=== Available data ===

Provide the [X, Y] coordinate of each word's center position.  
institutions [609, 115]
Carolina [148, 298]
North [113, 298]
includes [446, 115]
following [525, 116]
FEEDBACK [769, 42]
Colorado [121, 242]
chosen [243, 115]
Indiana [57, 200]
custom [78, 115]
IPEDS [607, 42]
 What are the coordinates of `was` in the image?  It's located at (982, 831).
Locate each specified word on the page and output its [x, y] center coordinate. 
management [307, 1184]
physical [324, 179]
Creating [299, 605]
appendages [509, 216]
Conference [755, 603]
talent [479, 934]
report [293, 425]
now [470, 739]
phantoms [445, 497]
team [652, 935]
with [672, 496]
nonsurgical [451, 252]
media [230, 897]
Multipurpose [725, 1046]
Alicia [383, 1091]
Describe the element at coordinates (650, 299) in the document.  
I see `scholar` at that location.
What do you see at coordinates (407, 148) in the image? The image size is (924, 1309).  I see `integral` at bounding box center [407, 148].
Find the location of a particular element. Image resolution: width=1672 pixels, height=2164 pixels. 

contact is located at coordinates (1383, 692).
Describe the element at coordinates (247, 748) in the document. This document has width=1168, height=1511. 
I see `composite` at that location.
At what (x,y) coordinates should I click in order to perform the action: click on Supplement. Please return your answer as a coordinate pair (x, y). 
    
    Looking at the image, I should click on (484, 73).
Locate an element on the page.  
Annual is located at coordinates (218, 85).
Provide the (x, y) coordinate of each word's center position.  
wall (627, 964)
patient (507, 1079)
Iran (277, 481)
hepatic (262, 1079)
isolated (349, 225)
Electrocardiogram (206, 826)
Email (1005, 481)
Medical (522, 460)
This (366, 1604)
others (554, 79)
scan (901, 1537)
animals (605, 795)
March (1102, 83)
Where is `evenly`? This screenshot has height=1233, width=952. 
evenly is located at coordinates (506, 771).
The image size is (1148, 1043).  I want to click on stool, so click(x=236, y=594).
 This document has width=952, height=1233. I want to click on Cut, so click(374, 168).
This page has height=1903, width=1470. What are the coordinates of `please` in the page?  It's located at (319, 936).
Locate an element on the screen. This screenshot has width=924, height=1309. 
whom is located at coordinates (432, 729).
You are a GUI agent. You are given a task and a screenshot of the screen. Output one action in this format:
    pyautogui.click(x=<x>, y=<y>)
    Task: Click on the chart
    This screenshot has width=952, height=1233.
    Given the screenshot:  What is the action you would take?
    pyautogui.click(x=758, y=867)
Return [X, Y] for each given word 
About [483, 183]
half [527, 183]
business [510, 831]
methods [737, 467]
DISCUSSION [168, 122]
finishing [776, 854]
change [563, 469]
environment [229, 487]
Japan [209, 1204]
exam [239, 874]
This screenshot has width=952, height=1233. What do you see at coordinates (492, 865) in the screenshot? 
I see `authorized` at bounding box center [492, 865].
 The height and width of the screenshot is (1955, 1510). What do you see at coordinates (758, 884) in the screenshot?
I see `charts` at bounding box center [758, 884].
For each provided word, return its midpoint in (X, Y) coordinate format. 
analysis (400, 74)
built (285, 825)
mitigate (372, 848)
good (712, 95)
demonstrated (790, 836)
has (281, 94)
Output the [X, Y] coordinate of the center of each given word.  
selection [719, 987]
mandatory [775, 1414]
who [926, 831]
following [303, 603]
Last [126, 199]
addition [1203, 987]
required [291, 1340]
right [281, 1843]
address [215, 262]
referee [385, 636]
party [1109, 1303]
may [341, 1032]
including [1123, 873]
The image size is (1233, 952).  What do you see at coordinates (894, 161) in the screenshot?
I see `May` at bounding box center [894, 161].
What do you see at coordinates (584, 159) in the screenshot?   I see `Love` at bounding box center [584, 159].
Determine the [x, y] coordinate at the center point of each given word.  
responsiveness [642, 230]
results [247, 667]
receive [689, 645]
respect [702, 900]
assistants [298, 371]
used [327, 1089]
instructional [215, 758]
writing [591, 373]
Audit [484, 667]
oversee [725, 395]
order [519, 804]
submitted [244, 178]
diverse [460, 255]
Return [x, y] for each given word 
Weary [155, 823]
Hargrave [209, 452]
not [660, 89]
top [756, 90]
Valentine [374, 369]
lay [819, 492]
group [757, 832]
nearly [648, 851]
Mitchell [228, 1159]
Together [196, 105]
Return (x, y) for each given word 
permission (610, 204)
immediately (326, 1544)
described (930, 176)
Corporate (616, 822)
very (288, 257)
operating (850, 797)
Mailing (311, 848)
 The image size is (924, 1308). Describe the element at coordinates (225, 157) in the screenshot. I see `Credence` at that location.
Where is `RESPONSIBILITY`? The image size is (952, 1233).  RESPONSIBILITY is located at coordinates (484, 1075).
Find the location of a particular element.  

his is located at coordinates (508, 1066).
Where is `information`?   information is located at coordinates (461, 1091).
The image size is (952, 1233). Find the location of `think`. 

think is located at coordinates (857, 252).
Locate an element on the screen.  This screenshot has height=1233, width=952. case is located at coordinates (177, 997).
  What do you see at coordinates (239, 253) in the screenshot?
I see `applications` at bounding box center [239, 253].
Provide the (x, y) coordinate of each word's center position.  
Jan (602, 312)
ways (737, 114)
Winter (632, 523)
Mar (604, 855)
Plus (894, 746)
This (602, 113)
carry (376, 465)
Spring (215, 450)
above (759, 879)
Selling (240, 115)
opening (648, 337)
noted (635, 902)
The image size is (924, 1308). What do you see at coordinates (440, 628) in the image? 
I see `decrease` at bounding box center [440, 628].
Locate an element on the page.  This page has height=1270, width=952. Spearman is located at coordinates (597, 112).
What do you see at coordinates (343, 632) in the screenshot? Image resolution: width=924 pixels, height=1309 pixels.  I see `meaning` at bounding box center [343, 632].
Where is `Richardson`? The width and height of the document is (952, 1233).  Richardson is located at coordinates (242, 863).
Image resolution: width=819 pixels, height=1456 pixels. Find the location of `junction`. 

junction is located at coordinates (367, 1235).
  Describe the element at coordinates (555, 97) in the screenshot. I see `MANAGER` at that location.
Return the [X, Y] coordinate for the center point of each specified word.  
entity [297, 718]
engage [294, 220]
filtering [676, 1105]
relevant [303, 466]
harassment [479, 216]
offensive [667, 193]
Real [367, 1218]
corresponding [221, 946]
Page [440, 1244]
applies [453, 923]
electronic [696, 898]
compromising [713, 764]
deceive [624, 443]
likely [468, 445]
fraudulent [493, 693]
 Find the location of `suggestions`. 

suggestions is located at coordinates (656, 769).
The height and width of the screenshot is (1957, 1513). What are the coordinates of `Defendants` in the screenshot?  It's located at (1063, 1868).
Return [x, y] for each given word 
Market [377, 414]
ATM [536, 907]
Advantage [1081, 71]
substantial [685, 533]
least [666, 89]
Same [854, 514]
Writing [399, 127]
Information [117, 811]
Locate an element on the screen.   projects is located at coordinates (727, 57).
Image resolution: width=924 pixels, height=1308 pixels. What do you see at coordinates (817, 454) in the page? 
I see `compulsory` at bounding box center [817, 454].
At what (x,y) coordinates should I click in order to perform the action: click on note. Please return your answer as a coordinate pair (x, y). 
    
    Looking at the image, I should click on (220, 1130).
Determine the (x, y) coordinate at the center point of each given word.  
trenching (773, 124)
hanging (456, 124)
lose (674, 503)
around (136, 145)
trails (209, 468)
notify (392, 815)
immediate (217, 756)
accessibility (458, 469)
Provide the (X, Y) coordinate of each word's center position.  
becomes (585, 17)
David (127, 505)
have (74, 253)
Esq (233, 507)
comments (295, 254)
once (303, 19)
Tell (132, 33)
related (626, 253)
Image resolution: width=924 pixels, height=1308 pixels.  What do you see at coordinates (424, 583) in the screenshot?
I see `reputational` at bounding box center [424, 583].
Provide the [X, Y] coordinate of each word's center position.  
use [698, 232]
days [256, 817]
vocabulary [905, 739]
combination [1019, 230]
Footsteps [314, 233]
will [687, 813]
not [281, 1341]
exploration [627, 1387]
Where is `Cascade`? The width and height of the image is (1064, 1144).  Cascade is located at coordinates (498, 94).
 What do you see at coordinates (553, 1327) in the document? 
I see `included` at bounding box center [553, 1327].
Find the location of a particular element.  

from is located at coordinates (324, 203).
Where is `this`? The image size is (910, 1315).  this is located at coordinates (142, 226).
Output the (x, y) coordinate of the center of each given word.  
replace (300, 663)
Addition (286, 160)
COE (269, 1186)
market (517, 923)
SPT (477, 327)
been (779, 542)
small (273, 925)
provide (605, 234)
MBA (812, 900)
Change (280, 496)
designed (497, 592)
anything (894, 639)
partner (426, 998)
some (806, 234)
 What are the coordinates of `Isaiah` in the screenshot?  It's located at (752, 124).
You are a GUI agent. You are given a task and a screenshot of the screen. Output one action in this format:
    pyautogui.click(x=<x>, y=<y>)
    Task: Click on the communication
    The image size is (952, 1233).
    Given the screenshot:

===

### Aim
Please identify each line in the data above that contains the word "should", and copy every such line in full.

### Answer for this exercise
At what (x,y) coordinates should I click in order to perform the action: click on Supplement. Please return your answer as a coordinate pair (x, y). 
    Looking at the image, I should click on (484, 73).
At what (x,y) coordinates should I click in order to perform the action: click on note. Please return your answer as a coordinate pair (x, y). 
    Looking at the image, I should click on (220, 1130).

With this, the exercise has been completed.